E poi perché, ormai lo possiamo dire con ragionevole certezza, questa legislatura è destinata a terminare con un nulla di fatto dal punto di viste delle politiche sulle droghe e in particolare sulla cannabis. In realtà le condizioni per un’iniziativa parlamentare, anche circoscritta, ci sarebbero tutte. L’ha detto lo stesso presidente Amato, quando ha giudicato “paradossale” che la richiesta del quesito referendario si riferisse alla coltivazione, visto che “le sezioni unite della Corte di Cassazione, interpretando l'articolo 73, hanno già ritenuto che sia fuori dalla punibilità la coltivazione a uso personale della cannabis”.

Peccato che, appunto, quella della Corte di Cassazione non sia una legge ma una sentenza. E che, comunque, la coltivazione domestica sia ancora perseguita. Il modo per superare l’empasse ci sarebbe, dato che la commissione Giustizia alla Camera dei Deputati ha già adottato un testo base che va proprio nella direzione di trasformare in legge la sentenza della Cassazione.
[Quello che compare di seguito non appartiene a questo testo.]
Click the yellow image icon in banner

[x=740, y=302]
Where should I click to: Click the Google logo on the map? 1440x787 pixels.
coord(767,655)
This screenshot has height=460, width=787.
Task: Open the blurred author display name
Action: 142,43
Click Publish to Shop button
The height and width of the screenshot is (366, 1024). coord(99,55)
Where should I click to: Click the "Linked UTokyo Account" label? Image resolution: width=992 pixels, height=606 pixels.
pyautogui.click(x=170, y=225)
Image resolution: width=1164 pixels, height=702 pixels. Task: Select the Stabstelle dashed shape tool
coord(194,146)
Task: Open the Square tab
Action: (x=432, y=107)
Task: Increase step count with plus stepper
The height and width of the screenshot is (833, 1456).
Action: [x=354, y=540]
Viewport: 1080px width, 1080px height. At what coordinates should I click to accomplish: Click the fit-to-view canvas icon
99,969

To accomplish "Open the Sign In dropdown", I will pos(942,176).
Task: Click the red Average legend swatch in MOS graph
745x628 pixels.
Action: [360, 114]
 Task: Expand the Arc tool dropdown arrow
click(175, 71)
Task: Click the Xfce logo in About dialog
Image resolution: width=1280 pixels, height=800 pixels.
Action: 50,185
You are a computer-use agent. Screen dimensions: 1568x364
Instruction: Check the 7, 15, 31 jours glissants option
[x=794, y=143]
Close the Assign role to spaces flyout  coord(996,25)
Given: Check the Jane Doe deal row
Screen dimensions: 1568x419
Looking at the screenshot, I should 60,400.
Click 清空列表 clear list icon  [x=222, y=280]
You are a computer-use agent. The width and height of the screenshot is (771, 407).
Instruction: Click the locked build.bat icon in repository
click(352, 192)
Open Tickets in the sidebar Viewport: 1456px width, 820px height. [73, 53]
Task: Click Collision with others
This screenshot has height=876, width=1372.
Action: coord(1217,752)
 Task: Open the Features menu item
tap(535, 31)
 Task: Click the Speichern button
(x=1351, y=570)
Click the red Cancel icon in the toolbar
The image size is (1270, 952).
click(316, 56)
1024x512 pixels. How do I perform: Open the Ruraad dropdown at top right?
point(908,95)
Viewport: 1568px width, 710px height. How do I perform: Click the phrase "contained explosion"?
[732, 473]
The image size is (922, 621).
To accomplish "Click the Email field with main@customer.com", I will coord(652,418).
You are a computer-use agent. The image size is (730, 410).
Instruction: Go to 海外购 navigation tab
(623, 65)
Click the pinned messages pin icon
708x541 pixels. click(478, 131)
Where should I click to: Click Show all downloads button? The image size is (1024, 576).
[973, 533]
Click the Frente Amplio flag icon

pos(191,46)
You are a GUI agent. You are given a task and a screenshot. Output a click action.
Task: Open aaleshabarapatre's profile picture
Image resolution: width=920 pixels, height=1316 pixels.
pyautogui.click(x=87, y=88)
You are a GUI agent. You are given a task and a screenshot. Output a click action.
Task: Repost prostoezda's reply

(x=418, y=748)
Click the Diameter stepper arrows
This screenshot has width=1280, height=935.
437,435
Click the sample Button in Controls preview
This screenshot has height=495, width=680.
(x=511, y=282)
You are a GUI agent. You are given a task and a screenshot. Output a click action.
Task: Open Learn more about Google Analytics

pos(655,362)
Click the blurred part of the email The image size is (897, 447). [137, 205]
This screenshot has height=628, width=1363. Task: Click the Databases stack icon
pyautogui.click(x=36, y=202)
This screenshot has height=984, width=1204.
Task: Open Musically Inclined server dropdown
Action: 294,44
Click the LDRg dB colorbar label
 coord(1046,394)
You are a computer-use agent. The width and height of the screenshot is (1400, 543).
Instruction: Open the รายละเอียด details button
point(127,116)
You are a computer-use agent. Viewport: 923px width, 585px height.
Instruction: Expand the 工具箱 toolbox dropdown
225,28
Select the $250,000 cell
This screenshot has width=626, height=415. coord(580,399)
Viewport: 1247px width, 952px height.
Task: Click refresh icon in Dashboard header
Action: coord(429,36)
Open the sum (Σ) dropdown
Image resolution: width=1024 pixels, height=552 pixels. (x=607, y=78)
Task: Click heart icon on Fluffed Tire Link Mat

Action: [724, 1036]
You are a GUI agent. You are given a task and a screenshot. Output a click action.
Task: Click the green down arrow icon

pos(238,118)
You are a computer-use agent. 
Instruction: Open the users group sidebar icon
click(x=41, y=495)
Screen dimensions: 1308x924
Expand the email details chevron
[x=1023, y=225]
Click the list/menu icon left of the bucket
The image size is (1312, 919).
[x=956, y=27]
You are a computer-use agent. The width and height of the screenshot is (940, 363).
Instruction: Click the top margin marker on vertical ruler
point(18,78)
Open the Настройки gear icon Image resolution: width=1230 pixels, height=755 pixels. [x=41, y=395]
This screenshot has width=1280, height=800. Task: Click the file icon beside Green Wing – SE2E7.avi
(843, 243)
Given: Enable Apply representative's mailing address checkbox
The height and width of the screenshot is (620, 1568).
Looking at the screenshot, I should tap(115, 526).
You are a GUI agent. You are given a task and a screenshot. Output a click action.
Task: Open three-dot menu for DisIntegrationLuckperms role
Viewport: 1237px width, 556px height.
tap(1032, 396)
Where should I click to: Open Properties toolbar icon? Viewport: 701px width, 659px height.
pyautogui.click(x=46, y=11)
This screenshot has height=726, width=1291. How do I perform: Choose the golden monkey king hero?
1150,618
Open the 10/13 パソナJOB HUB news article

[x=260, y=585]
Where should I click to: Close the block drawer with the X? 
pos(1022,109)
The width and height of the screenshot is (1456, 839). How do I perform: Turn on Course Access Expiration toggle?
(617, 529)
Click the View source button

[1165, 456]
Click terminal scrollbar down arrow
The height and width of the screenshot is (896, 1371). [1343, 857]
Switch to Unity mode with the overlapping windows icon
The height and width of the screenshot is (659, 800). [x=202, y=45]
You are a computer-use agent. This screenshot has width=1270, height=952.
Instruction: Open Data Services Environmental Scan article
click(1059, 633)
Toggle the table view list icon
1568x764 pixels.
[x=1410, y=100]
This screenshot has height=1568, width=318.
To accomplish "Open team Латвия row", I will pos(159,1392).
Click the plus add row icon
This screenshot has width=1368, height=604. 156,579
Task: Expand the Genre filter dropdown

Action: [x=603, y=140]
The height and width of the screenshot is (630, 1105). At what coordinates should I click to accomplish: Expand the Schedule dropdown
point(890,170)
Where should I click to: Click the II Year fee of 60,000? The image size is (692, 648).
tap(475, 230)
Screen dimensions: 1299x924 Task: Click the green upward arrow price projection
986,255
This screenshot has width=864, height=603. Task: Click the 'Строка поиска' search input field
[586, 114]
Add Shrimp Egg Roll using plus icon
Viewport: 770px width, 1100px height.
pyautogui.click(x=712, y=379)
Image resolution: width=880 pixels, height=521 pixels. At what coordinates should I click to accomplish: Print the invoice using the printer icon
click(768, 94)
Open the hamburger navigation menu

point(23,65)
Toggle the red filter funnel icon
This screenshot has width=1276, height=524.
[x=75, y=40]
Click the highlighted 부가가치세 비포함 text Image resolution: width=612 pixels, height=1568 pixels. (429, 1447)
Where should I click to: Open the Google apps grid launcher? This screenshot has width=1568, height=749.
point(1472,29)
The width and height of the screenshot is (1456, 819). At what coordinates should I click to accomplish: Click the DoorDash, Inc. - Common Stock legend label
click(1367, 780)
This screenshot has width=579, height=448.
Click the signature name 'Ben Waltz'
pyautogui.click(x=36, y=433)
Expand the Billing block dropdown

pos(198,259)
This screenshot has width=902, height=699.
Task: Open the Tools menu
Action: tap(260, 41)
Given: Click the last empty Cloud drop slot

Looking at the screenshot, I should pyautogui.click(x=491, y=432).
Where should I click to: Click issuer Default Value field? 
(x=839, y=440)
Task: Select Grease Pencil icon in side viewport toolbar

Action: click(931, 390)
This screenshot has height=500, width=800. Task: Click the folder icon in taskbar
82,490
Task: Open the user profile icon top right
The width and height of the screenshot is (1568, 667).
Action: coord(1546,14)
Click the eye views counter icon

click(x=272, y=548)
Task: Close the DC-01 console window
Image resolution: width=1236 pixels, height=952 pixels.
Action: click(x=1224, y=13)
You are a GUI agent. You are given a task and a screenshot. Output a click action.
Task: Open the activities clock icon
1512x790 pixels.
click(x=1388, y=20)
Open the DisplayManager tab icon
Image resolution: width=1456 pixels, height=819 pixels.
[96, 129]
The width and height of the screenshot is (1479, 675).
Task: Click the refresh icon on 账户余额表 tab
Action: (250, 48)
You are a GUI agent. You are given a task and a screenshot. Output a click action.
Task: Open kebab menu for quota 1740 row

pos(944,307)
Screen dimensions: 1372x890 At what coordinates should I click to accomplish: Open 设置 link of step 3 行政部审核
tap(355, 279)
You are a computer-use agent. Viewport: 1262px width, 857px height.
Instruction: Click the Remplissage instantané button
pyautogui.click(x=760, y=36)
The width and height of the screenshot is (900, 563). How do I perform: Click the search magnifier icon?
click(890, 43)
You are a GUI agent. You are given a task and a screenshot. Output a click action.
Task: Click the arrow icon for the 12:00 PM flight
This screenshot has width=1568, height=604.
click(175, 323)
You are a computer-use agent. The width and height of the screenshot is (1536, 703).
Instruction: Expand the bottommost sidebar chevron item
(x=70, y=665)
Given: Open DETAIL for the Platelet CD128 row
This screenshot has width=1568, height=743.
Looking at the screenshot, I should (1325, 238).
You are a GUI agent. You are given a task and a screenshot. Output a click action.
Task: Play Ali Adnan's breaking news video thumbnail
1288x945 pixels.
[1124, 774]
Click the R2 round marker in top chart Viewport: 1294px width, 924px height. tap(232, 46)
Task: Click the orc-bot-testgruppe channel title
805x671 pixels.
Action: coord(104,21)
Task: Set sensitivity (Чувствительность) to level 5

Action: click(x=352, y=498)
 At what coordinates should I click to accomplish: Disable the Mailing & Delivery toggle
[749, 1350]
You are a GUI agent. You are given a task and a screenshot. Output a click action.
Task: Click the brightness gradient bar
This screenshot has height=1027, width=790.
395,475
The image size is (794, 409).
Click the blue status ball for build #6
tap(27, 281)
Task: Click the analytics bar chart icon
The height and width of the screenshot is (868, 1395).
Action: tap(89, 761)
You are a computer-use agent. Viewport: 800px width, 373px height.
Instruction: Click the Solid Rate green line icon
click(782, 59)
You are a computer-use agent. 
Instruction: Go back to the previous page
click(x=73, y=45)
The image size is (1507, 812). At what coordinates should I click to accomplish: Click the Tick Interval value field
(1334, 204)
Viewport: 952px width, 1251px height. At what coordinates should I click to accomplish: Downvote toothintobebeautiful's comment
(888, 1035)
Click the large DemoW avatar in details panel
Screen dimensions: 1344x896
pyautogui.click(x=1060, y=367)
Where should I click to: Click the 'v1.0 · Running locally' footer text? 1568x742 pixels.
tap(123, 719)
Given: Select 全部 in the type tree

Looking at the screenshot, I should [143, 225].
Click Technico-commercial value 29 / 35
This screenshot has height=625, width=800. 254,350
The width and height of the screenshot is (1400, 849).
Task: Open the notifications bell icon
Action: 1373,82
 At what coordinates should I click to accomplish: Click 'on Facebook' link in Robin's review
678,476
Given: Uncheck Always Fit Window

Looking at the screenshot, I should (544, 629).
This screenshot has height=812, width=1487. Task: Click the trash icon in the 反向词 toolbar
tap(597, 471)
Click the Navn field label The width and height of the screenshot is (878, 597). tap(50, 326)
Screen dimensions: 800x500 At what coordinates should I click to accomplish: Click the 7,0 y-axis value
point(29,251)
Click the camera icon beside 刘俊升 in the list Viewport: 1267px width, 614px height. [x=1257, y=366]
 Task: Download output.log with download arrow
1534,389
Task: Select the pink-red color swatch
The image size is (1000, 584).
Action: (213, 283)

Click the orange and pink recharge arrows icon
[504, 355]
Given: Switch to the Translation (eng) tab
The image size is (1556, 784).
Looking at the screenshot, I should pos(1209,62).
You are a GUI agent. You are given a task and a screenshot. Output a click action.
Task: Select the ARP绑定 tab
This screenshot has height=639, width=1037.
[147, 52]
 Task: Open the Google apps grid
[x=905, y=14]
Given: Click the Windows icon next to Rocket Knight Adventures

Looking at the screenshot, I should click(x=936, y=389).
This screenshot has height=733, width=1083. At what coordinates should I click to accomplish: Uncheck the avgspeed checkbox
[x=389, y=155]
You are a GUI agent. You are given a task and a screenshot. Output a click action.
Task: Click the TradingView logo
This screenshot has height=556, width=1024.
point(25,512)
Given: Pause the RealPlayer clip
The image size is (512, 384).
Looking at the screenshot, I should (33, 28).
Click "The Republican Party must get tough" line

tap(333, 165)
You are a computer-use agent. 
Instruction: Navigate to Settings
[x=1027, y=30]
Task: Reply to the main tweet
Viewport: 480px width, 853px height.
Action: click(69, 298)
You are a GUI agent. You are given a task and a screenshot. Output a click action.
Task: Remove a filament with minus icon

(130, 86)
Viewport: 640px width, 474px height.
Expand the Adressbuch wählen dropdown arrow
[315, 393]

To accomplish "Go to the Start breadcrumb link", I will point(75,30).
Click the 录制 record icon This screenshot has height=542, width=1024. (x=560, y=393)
Sarebbe molto semplice e non comporterebbe chissà quali professioni di fede anti-proibizionista, dato che si tratterebbe solo di tradurre in legge ciò che hanno detto i giudici della Corte di Cassazione, che non ci risultano essere rastafariani rivoluzionari.

Tra l’altro il testo base adottato in commissione, a differenza del quesito referendario, andrebbe addirittura ad inasprire le pene per detenzione e spaccio illegale, andando incontro alle richieste anche dei più ottusi conservatori, pur di salvare il principio della libertà di autocoltivazione.

Ma purtroppo chi si illude è perduto. Per cui noi continuiamo a chiedere a gran voce l’intervento della Politica, quella con la P maiuscola, in grado di guardare oltre il proprio - spesso insignificante - orticello, e buttare il cuore oltre l’ostacolo, intraprendendo la strada giusta. Ma sappiamo bene che il nostro grido potrebbe rimanere inascoltato, almeno per il momento. Per cui, avanti. Barra dritta. E non facciamoci spaventare.